(Records from a dataset)
---*---
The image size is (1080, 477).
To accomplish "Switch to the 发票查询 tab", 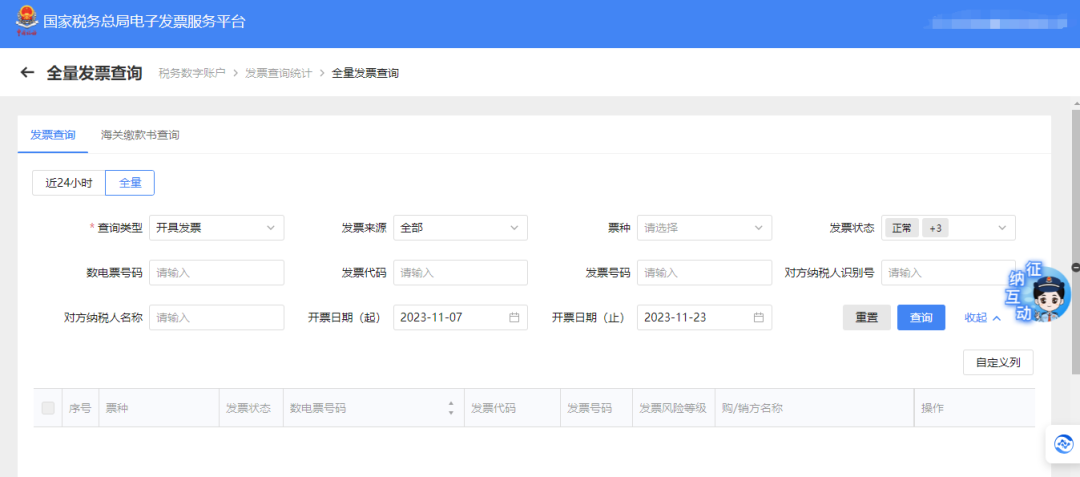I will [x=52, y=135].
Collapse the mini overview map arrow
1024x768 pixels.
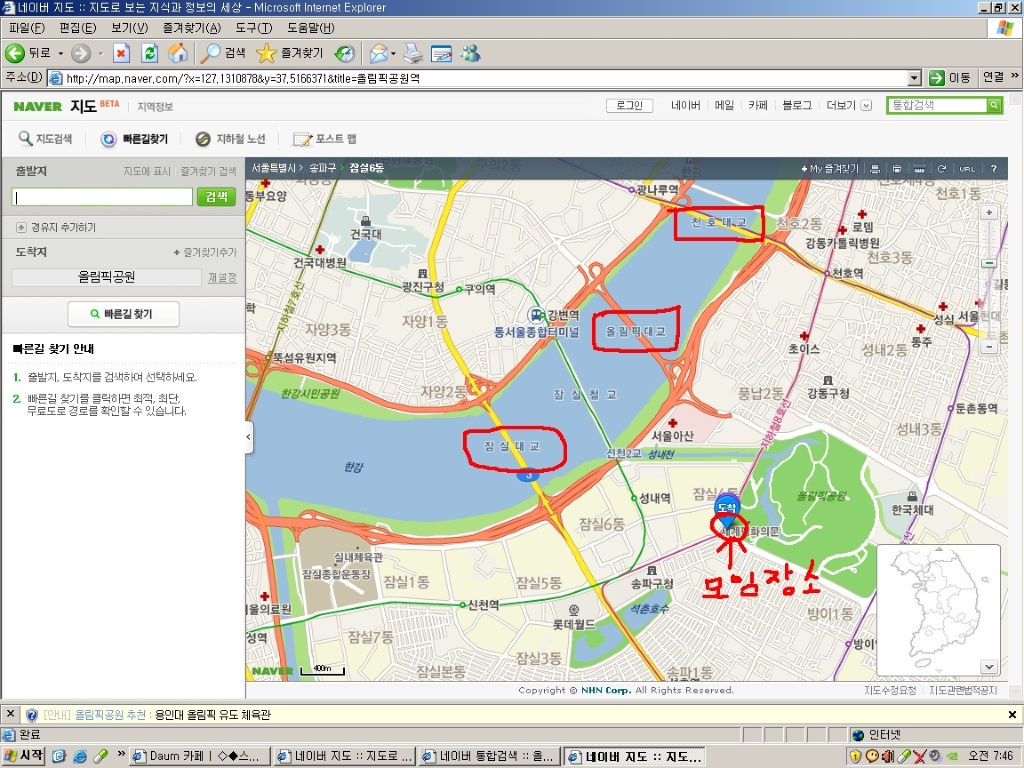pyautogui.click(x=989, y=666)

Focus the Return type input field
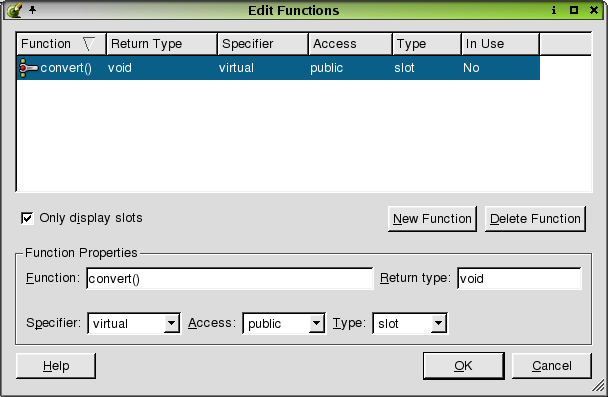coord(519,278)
---*---
WORK INSTRUCTION: Output the line that contains "Collapse the mini overview map arrow" and every line after it to the end of the records, word for word, leaving out the pictures.

TASK RESPONSE:
Collapse the mini overview map arrow
1024x768 pixels.
pyautogui.click(x=989, y=666)

Focus the Return type input field
coord(519,278)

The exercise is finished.